Given the material below, return only the lines starting at the line with "The height and width of the screenshot is (468, 412)." and ending at the line with "Select the 'Cause", exactly as they appear.

----

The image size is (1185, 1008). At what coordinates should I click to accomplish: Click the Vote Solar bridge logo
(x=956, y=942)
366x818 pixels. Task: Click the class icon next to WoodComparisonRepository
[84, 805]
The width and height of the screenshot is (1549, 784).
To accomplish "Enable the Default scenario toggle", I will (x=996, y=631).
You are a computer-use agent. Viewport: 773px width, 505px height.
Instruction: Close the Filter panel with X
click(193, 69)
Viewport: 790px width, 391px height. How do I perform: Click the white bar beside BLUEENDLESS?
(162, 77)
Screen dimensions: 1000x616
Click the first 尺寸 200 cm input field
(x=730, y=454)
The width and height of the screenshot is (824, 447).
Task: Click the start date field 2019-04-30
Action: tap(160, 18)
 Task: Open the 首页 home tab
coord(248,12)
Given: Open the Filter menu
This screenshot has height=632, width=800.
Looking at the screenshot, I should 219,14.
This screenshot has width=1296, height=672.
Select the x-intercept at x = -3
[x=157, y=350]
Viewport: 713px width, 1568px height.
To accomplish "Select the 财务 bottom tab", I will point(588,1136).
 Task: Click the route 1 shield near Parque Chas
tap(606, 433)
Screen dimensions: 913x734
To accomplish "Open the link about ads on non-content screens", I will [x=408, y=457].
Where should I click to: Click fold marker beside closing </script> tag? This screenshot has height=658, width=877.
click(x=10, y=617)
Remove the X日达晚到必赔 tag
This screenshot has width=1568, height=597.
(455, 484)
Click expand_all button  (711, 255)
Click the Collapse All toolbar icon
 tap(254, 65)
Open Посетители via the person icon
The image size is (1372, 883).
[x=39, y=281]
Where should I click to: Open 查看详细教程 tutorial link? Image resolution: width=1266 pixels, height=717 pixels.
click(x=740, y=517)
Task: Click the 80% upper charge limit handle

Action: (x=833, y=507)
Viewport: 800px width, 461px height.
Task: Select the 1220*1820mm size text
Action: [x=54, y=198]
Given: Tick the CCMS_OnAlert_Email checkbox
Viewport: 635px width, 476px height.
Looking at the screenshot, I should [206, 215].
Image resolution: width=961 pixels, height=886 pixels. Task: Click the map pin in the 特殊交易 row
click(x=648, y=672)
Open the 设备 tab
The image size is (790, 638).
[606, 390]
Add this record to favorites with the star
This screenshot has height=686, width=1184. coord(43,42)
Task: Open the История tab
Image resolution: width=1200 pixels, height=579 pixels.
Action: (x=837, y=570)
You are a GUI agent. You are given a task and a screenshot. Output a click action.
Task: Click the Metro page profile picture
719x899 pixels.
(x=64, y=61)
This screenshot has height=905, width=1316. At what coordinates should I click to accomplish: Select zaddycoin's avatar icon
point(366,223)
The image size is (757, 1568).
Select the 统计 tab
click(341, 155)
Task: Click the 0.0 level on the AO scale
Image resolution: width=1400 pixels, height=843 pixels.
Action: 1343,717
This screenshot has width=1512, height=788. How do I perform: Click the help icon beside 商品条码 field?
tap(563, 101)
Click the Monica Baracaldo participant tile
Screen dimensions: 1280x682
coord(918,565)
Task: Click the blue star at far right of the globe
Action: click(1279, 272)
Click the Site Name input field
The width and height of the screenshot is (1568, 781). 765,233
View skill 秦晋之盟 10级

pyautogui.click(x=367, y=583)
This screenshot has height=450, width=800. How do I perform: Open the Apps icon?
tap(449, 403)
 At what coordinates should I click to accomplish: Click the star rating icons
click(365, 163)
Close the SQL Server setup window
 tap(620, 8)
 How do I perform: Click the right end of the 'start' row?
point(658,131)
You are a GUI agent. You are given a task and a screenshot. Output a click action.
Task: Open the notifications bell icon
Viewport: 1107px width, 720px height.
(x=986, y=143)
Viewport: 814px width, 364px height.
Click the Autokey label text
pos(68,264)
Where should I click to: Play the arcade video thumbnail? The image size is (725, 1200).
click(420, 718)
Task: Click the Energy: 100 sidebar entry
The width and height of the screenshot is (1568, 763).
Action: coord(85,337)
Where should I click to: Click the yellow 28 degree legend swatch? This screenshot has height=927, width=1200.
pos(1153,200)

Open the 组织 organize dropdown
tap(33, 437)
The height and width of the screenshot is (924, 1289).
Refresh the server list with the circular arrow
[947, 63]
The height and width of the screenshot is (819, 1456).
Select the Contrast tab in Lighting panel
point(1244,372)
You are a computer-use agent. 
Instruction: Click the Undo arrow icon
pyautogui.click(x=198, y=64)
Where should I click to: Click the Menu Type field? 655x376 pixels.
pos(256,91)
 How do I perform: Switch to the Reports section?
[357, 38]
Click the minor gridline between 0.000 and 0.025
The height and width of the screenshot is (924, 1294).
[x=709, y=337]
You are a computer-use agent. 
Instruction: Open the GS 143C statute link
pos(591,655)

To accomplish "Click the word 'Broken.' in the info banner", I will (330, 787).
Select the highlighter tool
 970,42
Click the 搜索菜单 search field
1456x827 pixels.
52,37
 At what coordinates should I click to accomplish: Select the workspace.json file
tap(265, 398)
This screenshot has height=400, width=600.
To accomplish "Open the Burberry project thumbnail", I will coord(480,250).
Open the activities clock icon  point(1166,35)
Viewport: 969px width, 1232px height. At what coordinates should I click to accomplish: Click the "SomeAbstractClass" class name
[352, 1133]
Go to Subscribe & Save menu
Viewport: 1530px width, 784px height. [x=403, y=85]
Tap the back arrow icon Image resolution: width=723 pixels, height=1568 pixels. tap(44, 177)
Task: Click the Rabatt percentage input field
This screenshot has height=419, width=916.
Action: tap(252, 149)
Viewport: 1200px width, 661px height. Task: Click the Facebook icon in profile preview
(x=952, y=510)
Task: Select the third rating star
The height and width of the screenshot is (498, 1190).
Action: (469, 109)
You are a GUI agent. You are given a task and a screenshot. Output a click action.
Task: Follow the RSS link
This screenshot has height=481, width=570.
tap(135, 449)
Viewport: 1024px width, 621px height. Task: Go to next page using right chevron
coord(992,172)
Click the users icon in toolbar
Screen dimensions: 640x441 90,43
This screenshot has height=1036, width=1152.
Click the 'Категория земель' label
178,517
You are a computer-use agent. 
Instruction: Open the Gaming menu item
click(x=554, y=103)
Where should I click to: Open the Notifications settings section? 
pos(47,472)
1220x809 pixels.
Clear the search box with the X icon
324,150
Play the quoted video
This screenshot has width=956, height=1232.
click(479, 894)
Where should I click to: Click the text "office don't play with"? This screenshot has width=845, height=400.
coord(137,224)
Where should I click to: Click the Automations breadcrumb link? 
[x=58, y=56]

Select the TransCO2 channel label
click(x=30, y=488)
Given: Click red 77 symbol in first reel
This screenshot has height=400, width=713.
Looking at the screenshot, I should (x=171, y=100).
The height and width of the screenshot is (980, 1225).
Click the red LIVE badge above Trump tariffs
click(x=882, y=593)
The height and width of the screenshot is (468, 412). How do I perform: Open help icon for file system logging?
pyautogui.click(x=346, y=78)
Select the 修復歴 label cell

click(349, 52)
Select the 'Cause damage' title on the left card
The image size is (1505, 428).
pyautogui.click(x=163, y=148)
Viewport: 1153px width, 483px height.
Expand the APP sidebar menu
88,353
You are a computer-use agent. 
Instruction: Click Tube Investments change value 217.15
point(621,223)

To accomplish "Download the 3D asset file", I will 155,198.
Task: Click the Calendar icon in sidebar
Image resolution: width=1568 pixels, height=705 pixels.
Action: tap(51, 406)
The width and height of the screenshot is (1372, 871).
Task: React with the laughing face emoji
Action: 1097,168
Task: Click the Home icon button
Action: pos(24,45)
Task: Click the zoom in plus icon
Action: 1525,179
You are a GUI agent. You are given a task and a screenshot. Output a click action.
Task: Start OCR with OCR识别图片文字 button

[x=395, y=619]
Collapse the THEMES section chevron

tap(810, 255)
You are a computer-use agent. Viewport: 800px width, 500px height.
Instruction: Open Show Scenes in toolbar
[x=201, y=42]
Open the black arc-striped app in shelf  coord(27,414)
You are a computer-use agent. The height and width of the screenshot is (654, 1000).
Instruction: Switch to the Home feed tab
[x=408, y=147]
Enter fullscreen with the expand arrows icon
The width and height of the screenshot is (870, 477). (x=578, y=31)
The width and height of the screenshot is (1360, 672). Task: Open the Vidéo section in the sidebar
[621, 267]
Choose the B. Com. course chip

----

TASK SOLUTION
The height and width of the screenshot is (468, 412). How do I perform: Open help icon for file system logging?
pyautogui.click(x=346, y=78)
Select the 修復歴 label cell

click(349, 52)
Select the 'Cause damage' title on the left card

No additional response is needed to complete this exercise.